DECISION OF THE COURT DELIVERED BY THE HONORABLE JUDGE REINHARD
Plaintiff, the Illinois State Toll Highway Authority, filed a condemnation petition in the circuit court of Du Page County seeking to condemn a parcel of improved property containing a restaurant and banquet facility, naming as defendants Grand Mandarin Restaurant, Inc., Frank Lee, Bank of Lisle as trustee under trust No. 85--35, Bank of Lisle, Chicago Title and Trust Company as trustee under trust No. 52709, American National Bank and Trust Company of Chicago as trustee under trust No. 54883, and certain unknown owners. A default order against unknown owners, Bank of Lisle, Chicago Title and Trust Company as trustee under trust No. 52709, and American National Bank and Trust Company of Chicago as trustee under trust No. 54883 was entered, and those defendants are no longer parties to this action. A jury awarded the remaining defendants $875,000 for the taking of the subject property.

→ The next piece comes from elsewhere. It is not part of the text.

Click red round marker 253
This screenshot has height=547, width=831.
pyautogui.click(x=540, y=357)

Plaintiff raises four issues on appeal: (1) whether the trial court abused its discretion in refusing to admit a video tape of the interior and exterior of defendants' restaurant and banquet facility; (2) whether the trial court abused its discretion in excluding evidence of the 1982 purchase price of the subject property paid by defendants; (3) whether it was an abuse of discretion to exclude evidence of a written 10-year lease agreement and an oral lease agreement between defendants and the prior owner of the subject property; and (4) whether the trial court abused its discretion in refusing to admit in rebuttal certified copies of a recorded deed and real estate transfer tax declaration regarding the 1987 sale of a piece of property when defendants' expert used the 1982 sale of the same property in valuing the subject property.

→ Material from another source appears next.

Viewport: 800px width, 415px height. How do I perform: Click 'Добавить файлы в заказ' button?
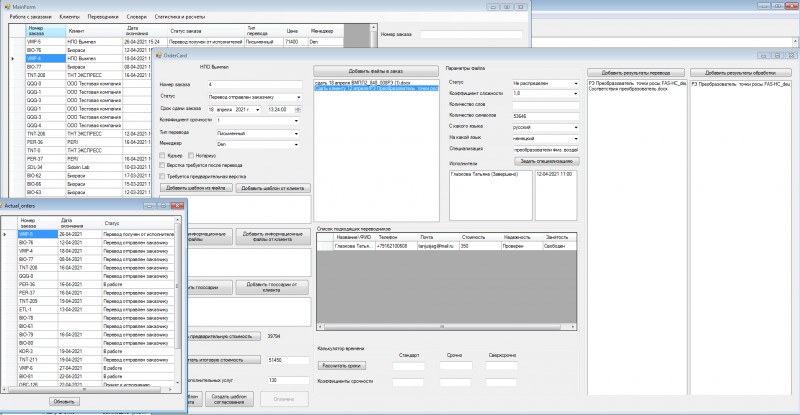[377, 73]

We set forth only those facts necessary to dispose of the issues raised on appeal. Plaintiff filed a complaint for condemnation, on August 19, 1987, seeking to condemn a parcel of property and the improvements thereon located at 400 Ogden Avenue in Du Page County. The subject property consists of approximately 61,300 square feet upon which is located a restaurant with a five-room apartment on the second floor and a second, detached building which houses a banquet facility. Plaintiff subsequently filed a motion under the quick-take provisions of the Code of Civil Procedure (Ill. Rev. Stat. 1985, ch. 110, pars. 7-103, 7-104, 7-105), and on September 9, 1987, the circuit court ordered just compensation, pursuant to the quick-take procedure, of $770,000. On September 16, 1987, the circuit court entered an order vesting title in the subject property in plaintiff and authorizing plaintiff's immediate possession of the property except for the two structures thereon. The court further ordered defendants to pay $192.50 per day rent for each day they remained in possession of the two buildings after October 1, 1987.
On September 23, 1987, defendants petitioned for withdrawal of preliminary compensation, and the circuit court entered an order withdrawing the preliminary award. A jury trial commenced on September 23, 1988.

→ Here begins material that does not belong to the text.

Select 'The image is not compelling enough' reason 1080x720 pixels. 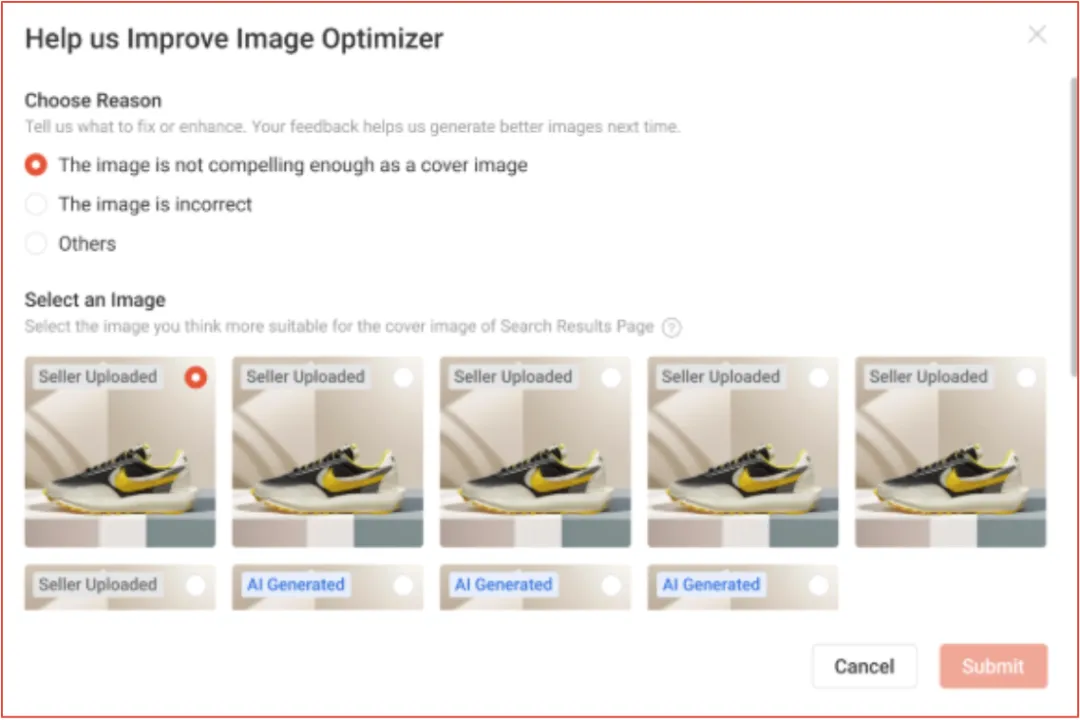(x=36, y=165)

Prior to trial, defendants made several motions in limine. The first sought to bar plaintiff from introducing evidence of written and oral lease agreements for the two buildings entered into by defendant Frank Lee in 1977, and the second sought to prohibit introduction into evidence of the 1982 purchase price of the property. Both motions were granted. Finally, defendants moved in limine to prohibit introduction of a video tape of the restaurant and banquet hall taken on October 5, 1987, a date after which various equipment had been removed from the premises and after the valuation date of August 19, 1987. The circuit court also granted that motion after reviewing the video.
At trial, both parties offered expert opinion evidence of the value of the subject property. Plaintiff's two experts valued the property at $370,000 and $395,000. Defendants' two experts valued the property at $900,000 and $950,000.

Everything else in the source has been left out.